As you say, Launchpad is mostly designed to produce .deb packages. It also frequently has a large backlog on the build servers. So I haven’t really looked into whether it’s capable of producing automated builds for this project. It’s a pretty simple matter to just build locally and sync it to a site.

I’m hoping to do some restructuring soon… In particular:

  • Modify the build system so, instead of a flat list of cfg-*.h files, it has a directory structure… like cfg/username/modelname/config.h . This would help unclutter the base directory, help keep related files together, make it easier to structure the files, allow for expanding what can be configured, and make it easy to keep both personal and manufacturer configs in the repository.
  • Fork the current fsm branch into an anduril1 archival branch, since it’s effectively dead now.
  • Merge the anduril2 branch into fsm, and merge fsm into trunk.
  • Do some housekeeping on the published builds, to move old builds to an archive and move new builds to the base directory. Maybe also restructure how builds are published, to match the new config hierarchy.
  • Move FSM’s hwdef and other includes into the FSM directory, since they’re really not useful for other projects.

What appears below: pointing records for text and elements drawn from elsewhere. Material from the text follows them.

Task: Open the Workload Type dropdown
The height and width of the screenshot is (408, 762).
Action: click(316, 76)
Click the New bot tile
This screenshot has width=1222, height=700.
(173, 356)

Maybe even move the hwdefs so they’re in the same directory as the configs. This would keep all the model-specific files in a single place.

I’m also hoping to modify the fsm and anduril code to make things easier to customize at a deeper level on a per-build basis… replacing functions as necessary, or adding hooks, etc.

And, of course, I have a pile of patches to merge. I’ve been embarrassingly slow about that.